ABOUT THIS TASK:
Search the records below for "Given: Click the 13 per kg cell". Return that line and all remaining lines exactly.

[Opening AVAILABLE RECORDS section]

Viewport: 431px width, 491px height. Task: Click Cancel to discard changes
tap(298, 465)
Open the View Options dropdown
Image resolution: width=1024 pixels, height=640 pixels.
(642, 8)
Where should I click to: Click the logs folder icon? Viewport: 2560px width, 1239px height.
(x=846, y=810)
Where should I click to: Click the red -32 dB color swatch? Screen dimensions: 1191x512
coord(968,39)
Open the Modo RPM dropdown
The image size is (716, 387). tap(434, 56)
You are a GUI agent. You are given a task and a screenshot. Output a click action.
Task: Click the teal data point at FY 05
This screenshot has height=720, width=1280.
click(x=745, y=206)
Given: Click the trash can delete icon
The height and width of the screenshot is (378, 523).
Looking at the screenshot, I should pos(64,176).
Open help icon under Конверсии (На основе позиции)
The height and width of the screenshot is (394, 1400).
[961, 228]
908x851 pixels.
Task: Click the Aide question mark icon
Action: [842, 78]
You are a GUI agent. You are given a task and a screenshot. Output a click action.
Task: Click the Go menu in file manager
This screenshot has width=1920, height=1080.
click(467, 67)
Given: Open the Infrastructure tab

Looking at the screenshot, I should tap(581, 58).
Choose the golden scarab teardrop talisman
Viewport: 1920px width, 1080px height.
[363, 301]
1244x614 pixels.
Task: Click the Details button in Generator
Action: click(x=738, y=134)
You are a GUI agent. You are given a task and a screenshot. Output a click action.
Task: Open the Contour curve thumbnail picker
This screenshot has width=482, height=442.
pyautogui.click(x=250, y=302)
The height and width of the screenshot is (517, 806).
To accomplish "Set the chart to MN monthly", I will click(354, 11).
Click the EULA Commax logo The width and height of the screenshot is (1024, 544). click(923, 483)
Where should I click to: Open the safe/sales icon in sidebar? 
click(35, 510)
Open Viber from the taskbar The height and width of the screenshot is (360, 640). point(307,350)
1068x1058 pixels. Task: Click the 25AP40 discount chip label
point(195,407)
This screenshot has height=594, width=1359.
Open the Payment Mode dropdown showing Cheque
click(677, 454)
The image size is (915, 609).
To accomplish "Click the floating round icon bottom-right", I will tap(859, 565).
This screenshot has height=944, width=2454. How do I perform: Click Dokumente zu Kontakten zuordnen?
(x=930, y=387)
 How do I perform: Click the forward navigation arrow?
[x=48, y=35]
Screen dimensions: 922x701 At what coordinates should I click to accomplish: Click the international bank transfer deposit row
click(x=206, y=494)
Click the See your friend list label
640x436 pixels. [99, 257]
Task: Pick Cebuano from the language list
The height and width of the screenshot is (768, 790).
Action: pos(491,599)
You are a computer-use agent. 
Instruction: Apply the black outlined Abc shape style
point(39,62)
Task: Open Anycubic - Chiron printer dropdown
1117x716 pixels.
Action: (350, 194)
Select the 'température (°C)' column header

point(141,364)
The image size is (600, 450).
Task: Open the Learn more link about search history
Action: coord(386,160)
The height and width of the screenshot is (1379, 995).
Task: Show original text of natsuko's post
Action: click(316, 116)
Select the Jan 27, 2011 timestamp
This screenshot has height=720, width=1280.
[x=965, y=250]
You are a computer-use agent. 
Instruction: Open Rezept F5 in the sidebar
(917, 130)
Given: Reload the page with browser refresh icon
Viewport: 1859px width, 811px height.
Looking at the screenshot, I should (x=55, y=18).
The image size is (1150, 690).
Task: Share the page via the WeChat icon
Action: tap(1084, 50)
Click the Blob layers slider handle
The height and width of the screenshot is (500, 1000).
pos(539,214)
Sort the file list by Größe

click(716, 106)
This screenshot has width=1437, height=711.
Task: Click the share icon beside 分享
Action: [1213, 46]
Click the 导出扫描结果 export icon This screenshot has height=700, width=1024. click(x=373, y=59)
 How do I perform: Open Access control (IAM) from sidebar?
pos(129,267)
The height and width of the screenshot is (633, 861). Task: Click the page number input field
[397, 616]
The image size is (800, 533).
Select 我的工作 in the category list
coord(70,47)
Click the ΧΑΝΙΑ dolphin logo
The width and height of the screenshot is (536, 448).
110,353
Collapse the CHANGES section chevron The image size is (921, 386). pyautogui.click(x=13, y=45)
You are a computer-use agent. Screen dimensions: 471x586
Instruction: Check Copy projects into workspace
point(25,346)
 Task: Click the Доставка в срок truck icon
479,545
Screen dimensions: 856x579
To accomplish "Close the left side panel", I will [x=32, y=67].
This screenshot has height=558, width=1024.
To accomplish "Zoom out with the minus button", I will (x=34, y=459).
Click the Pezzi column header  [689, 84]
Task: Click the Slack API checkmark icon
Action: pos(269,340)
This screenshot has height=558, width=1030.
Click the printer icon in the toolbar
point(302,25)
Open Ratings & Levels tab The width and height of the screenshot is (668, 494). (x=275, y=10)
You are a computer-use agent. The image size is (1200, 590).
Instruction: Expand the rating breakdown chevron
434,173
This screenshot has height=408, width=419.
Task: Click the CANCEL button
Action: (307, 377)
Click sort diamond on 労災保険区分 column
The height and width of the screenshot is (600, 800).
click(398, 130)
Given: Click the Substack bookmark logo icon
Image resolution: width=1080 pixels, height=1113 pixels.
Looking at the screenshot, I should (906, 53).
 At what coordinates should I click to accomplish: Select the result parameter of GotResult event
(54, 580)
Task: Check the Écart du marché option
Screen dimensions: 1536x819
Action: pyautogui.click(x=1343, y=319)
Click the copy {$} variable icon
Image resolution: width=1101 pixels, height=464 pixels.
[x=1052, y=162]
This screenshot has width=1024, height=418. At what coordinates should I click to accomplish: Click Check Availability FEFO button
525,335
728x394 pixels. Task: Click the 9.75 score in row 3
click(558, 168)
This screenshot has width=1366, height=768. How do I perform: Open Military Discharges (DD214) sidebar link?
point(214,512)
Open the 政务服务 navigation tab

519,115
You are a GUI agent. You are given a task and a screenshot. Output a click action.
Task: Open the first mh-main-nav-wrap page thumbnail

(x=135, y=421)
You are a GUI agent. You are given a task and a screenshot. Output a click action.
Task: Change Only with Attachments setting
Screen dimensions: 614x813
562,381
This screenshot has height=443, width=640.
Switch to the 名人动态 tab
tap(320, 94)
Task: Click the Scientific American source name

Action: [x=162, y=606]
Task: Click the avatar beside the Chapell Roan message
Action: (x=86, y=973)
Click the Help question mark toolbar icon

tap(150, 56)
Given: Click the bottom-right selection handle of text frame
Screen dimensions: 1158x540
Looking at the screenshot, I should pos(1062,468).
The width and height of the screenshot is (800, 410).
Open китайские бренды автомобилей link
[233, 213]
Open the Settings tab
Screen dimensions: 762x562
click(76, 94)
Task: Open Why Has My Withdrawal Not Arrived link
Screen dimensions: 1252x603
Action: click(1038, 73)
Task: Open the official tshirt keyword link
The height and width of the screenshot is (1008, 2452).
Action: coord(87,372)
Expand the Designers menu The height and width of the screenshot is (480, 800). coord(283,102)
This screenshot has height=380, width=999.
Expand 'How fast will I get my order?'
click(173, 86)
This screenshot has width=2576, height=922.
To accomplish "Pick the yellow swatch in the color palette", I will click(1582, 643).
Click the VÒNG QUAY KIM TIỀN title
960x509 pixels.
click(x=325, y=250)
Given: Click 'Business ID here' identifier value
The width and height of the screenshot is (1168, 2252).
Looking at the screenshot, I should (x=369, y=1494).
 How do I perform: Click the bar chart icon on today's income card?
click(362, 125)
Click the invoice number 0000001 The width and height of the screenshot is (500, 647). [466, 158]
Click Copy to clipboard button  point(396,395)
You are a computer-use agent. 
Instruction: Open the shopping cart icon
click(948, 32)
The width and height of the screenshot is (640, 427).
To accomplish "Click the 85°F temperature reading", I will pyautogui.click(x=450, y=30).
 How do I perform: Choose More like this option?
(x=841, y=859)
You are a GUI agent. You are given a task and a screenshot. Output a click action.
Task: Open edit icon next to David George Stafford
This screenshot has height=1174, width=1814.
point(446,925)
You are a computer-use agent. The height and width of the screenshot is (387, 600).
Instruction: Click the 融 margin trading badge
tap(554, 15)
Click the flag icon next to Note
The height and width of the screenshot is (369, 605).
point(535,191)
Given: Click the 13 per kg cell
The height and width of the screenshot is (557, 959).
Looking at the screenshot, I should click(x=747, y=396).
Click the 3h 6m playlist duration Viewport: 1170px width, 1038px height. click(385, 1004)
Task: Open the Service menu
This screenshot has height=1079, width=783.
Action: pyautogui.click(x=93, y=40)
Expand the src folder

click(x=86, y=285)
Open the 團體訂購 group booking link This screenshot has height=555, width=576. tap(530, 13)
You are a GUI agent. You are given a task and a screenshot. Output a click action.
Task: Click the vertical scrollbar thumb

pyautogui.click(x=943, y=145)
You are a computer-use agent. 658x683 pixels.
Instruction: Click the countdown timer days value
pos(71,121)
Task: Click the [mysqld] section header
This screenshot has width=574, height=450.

[Closing AVAILABLE RECORDS section]

FINAL ANSWER:
Given: Click the 13 per kg cell
The height and width of the screenshot is (557, 959).
Looking at the screenshot, I should click(x=747, y=396).
Click the 3h 6m playlist duration Viewport: 1170px width, 1038px height. click(385, 1004)
Task: Open the Service menu
This screenshot has height=1079, width=783.
Action: pyautogui.click(x=93, y=40)
Expand the src folder

click(x=86, y=285)
Open the 團體訂購 group booking link This screenshot has height=555, width=576. tap(530, 13)
You are a GUI agent. You are given a task and a screenshot. Output a click action.
Task: Click the vertical scrollbar thumb

pyautogui.click(x=943, y=145)
You are a computer-use agent. 658x683 pixels.
Instruction: Click the countdown timer days value
pos(71,121)
Task: Click the [mysqld] section header
This screenshot has width=574, height=450.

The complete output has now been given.